Soyarak Semirenler

22 Haziran 2011 Çarşamba


Ekrandan, “Nerde bu Devlet?” diye bağıran  anchorman’i hatırlıyor musunuz? O bağırdıkça  ülkede deprem oluyor sanırdınız.  Güya yetimin malını yedirmemek için çırpınırdı. 1980 öncesi siyah-beyaz  TRT ekranlarında hırsızın, arsızın, yolsuzun korkulu rüyası haline gelen Uğur Dündar’ın rolünü çalmaya çalışmasına rağmen yine de ses getirirdi.

Türk siyasetinin en çalkantılı günlerinde, “Yenilen ekmekte göz, içilen suda gözyaşı var” diyen anchorman’lerin varlığı, en azından halka moral doping yapardı. “Devlet”i bulamayan vatandaş, televizyon muhabirlerine, sunuculara ulaşırdı. Biraz da fikr-i takip ile sonuç alabilenler yok değildi.

Evet, terörden, bölücü terörden, ergenekon’dan, hukuksuzluktan, “polis devleti“ iddialarından,  insan hakları ihlallerinden, Avrupa Birliği’nden ya da siyasi ahlaksızlıktan söz etmeyeceğim bu yazıda.

Konumuz, sırtını siyasilere dayayıp halkın kanını emen esnaf görünümlü ahlaksız tüccarlar.

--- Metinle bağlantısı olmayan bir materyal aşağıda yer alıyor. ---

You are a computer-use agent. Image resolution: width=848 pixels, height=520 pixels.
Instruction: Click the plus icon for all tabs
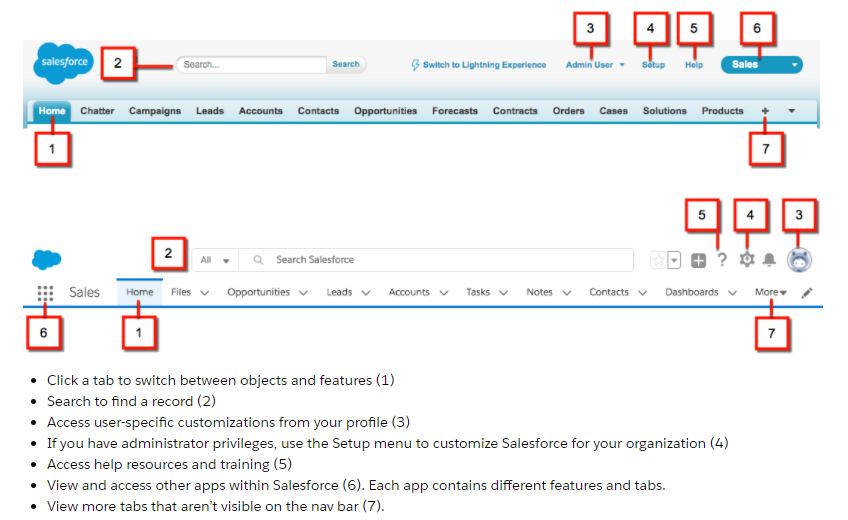point(765,111)
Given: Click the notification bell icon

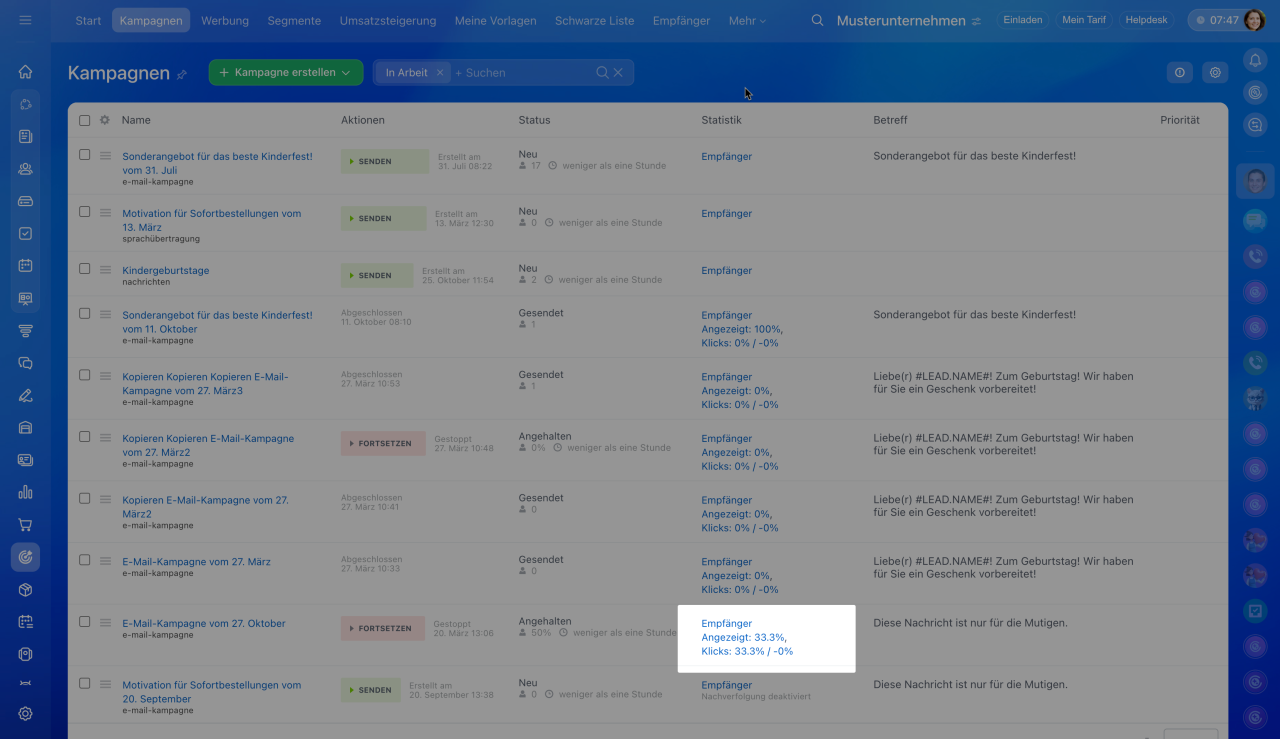Looking at the screenshot, I should [1256, 60].
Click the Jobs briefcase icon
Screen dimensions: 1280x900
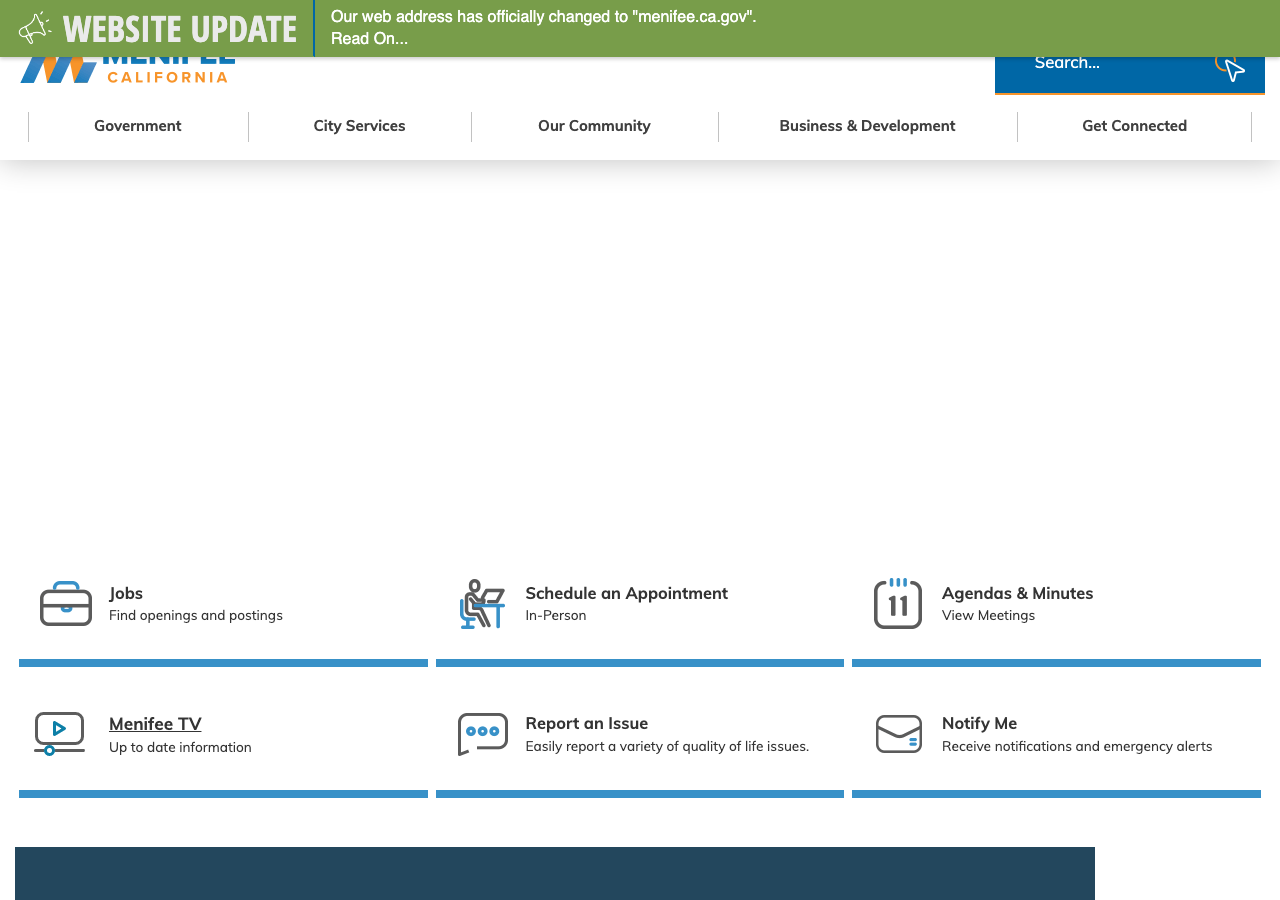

Bu konuya girerek, benim de Uğur Dündar’ın rolünü çalmaya kalktığımı sanmayın. Sadece yukarda sıraladığım gündem başlıklarının arasında kaybolmayı, gündem dışı kalmayı çok iyi bilen soyguncular ve onların denetimi ile yetkili görevlilere değinmek istiyorum. Yani sürümden kazanan asalaklardan bahsedeceğim.

Ankara Emniyet Sarayı’nın tepesinde, "Herkesin polisi kendi vicdanıdır” vecizesi yazılıdır.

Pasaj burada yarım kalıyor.